Your task will be made much more difficult by the fact that you cannot count
on your robot being the only such robot around with such a mission. If your
whim catches on, your robot may find itself competing with others (and with
your human descendents) for limited supplies of energy, fresh water,
lubricants, and the like. It would no doubt be wise to design it with enough
sophistication in its control system to permit it to calculate the benefits
and risks of cooperating with other robots, or of forming alliances for
mutual benefit. (Any such calculation must be a "quick and dirty"
approximation, arbitrarily truncated. See Dennett forthcoming.)
The result of this design project would be a robot capable of exhibiting
self-control, since you must cede fine-grained real-time control to your
artifact once you put yourself to sleep). Endnote 2 As such it will be
capable of deriving its own subsidiary goals from its assessment of its
current state and the import of that state for its ultimate goal (which is
to preserve you). These secondary goals may take it far afield on century-
long projects, some of which may be ill-advised, in spite of your best
efforts. Your robot may embark on actions antithetical to your purposes,
even suicidal, having been convinced by another robot, perhaps, to
subordinate its own life mission to some other.

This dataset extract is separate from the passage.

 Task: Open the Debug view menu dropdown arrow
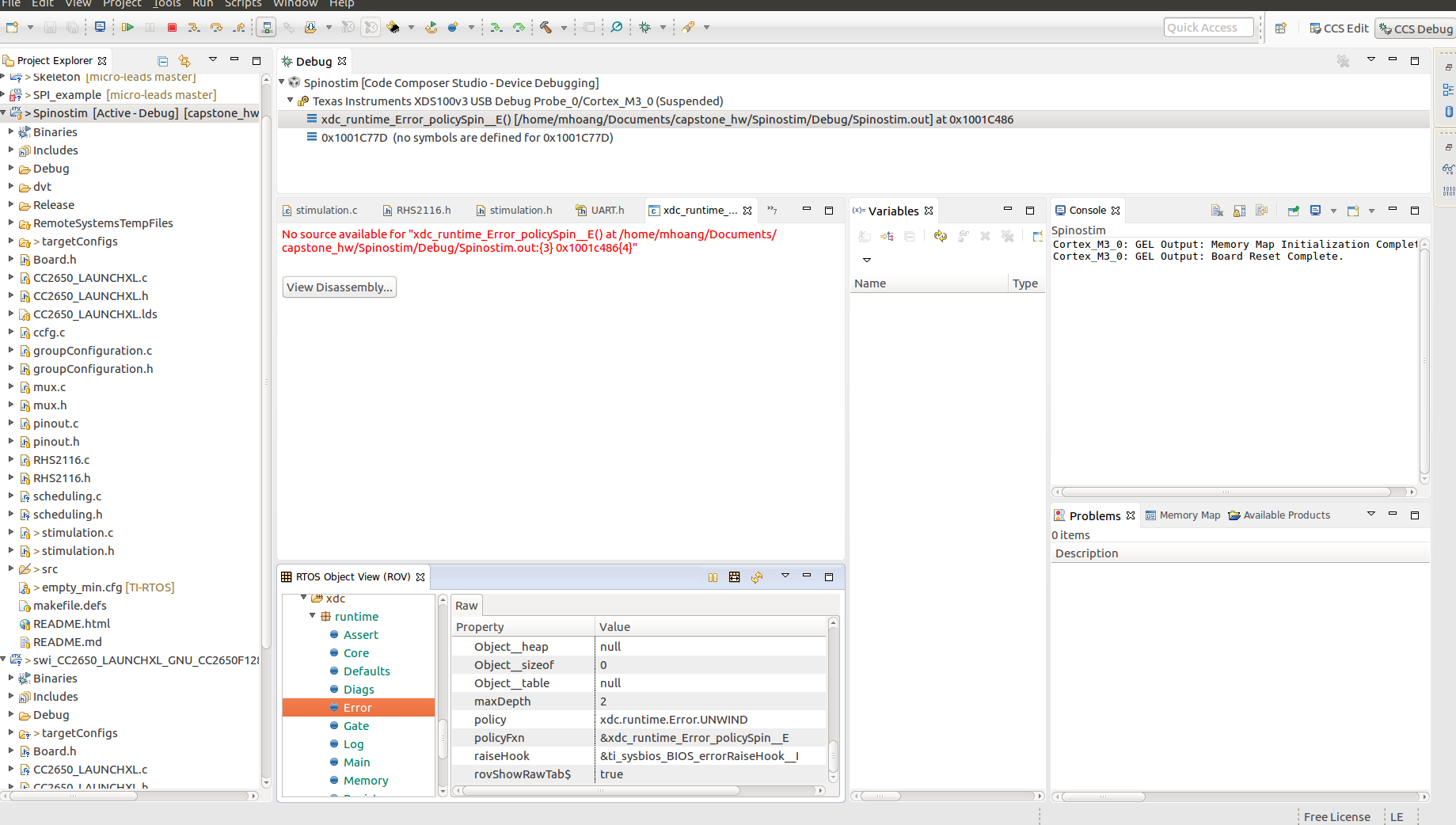pos(1370,60)

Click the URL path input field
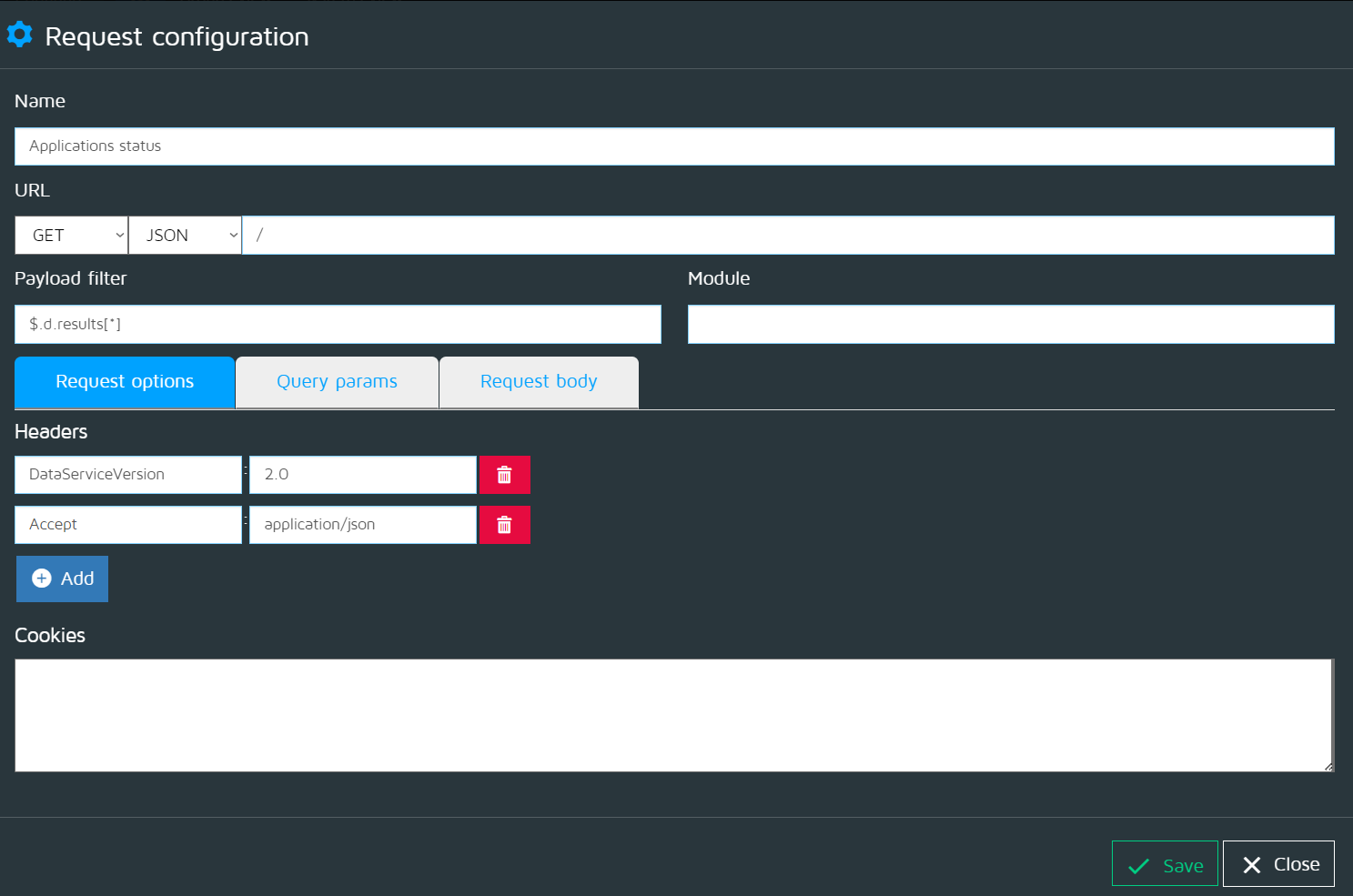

But still, according to Fodor et al., this robot would have no original
intentionality at all, but only the intentionality it derives from its
artifactual role as your protector. Its simulacrum of mental states would be
just that-- not real deciding and seeing and wondering and planning, but
only as if deciding and seeing and wondering and planning.
All right, now away from Dennett's brilliance to my more mundane questions.
Is it possible that the robot cannot, will not have any original
intentionality beyond what we have created for it, and if so is it possible
for the robot, and us as the creators to survive? Isn't extinction
inevitable if we follow the whole idea of the learning paradox. By the way,
according the Dennett, Fodor seems to hate evolutionary theory (or is at the
very lead annoyed by it).
Hey, did anybody see Obama tonight? He rocked! And a great Pragmatist!
Michael
________________________________
From: Geoff Hayward [mailto:geoff.hayward@edstud.ox.ac.uk]
Sent: Tue 7/27/2004 6:03 PM
To: xmca@weber.ucsd.edu
Subject: RE: Learning Paradox
Physiological metaphors one and all and a physiological system can but
react according to the set parameters (thank you Claude) and that is the
learning paradox. But if you move beyond the physiological individual
you find some bootstrapping devices, albeit limited by our collective
intelligence - which begs another question ....... an additional unit of
analysis - the activity system. But how does this arise and how well
does Activity Theory deal with issues of identity ... grey moments in an
English summer.
Geoff
Dr Geoff Hayward
Associate Director SKOPE
OUDES
15 Norham Gardens
Oxford
OX2 6PY UK
Phone: +44 (0)1865 274007
Fax: + 44 (0)1865 274027
e-mail: geoff.hayward@edstud.ox.ac.uk
-----Original Message-----
From: Glick, Joseph [mailto:JGlick@gc.cuny.edu]
Sent: 27 July 2004 18:47
To: 'xmca@weber.ucsd.edu'
Subject: RE: Learning Paradox
Assimilation, accommodation, adaptation, organization anyone?